Throughout the year we are constantly working with our many nest boxes, it could be making new ones and then erecting them, re-locating or cleaning out existing ones or just monitoring them throughout the year. Yes it is very time consuming and a labour of love really but all the hard work becomes worth while when the springtime arrives and we reap the rewards when occupancy is taken up.

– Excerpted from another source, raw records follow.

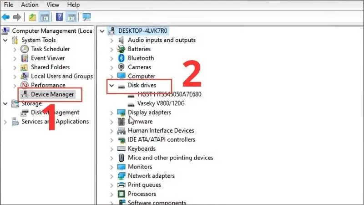Image resolution: width=364 pixels, height=205 pixels.
Task: Toggle Show/Hide Console Tree toolbar button
Action: (x=45, y=17)
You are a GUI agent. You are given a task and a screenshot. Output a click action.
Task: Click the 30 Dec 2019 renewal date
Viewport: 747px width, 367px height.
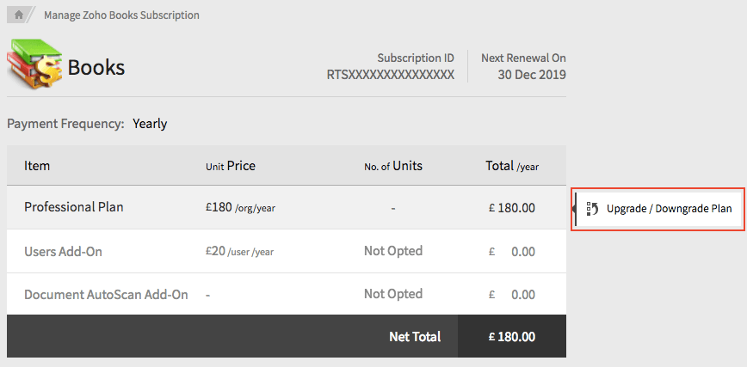pos(532,75)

During the past few weeks I have been monitoring quite closely a dozen or so boxes where it seemed as though the resident owls had selected our box for breeding purposes. There were three boxes that had pairs of Barns Owls coming and going on a regular basis and at least 9 boxes with Little Owls showing the same kind of interest. In previous years when the weather has been more settled the different pairs of owls get down to their breeding within a week or so of each other. This year has been nothing like that, for example we had one box being used by Little Owls and when it was checked out it had 3 chicks of about a week old in it. Just down the road another box was checked and she had just laid her first egg, taking all the statistics of incubation periods into consideration that made a difference of around 4-5 weeks between when the two pairs started to breed!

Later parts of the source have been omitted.